According to the C++ Primer, C++ arrow operator yields an lvalue. Additionally decltype of an expression which yields an lvalue will result in a reference type. So why the following decltype does not result in a reference type.
struct MyStruct {
string name
};
MyStruct s;
s.name = "aname";
MyStruct* p = &s;
decltype (p -> name) str = s.name; //type of str will be string and not &string although p -> name yields an lvalue
From cppreference
If the argument is an unparenthesized id-expression or an unparenthesized class member access, then decltype yields the type of the entity named by this expression. If there is no such entity, or if the argument names a set of overloaded functions, the program is ill-formed.
This is the case in your example, so it will return the underlying type of the member, which is a std::string.
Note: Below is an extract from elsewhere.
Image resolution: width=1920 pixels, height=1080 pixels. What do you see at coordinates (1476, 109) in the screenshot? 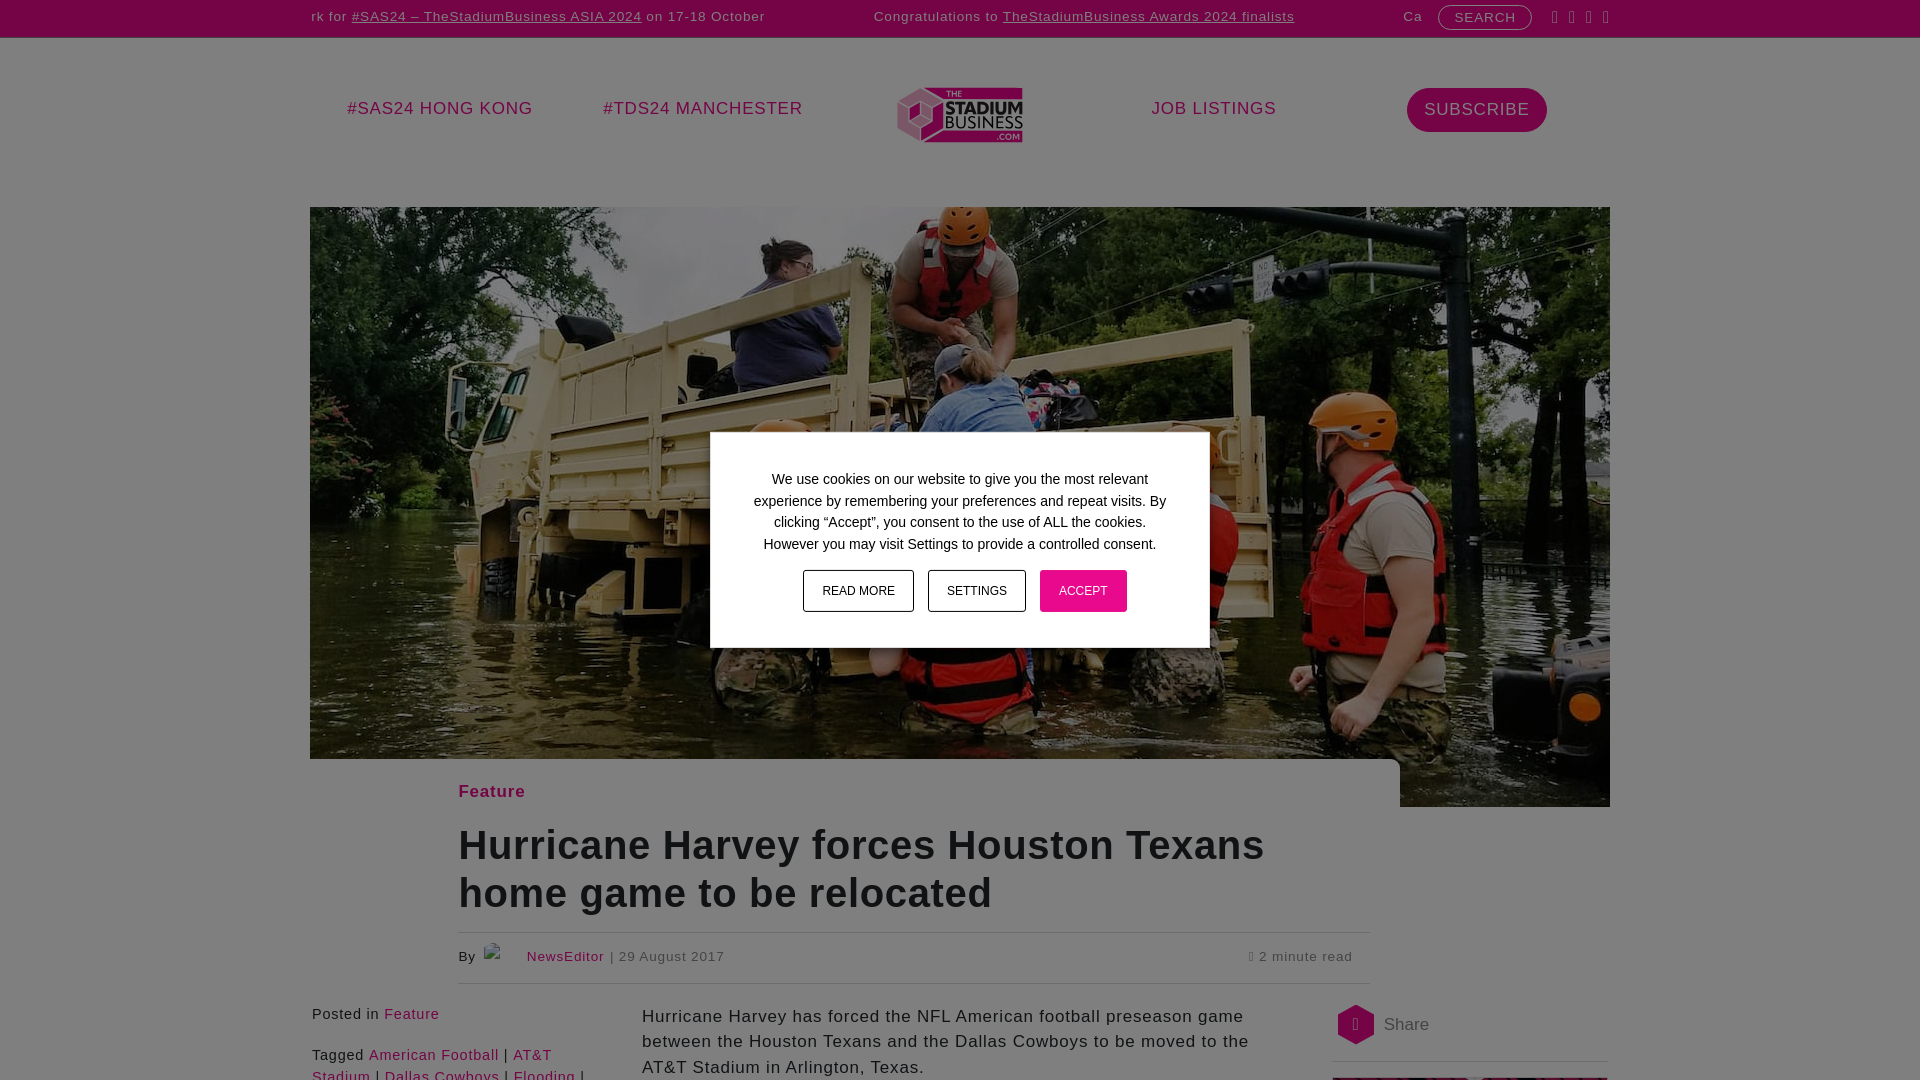
I see `Subscribe` at bounding box center [1476, 109].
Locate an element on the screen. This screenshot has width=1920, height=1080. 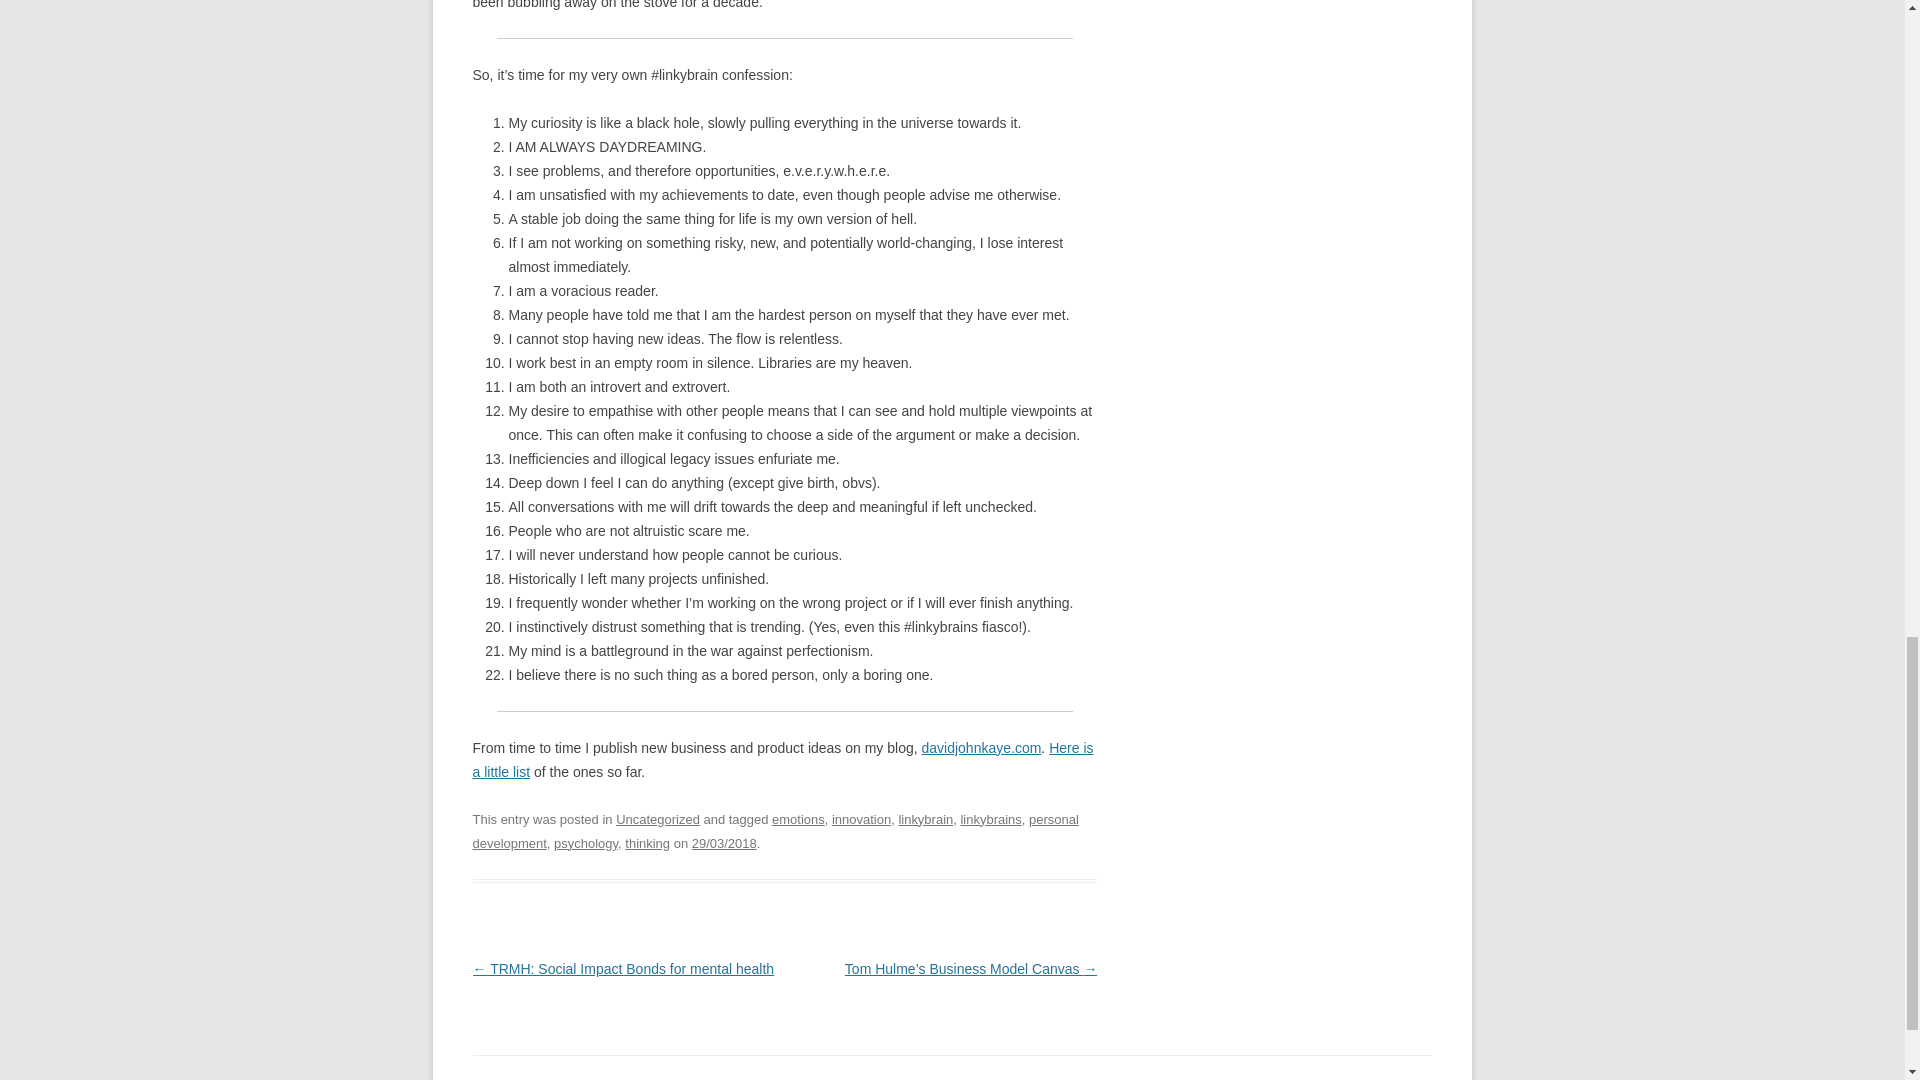
linkybrain is located at coordinates (925, 820).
If you want, you can add parenthesis so that decltype results in a reference:
//'str' is a std::string&
decltype((p->name)) str = s.name;
From decltype (which is from §7.1.6.2/4 [dcl.type.simple]):
If the argument is an unparenthesized id-expression or an unparenthesized class member access, then decltype yields the type of the entity named by this expression.
p->name falls in the above case, so the type of decltype(p->name) is the type of p->name which is std::string not std::string&.
On the other hand, decltype((p->name)) is std::string& because (p->name) is an lvalue expression.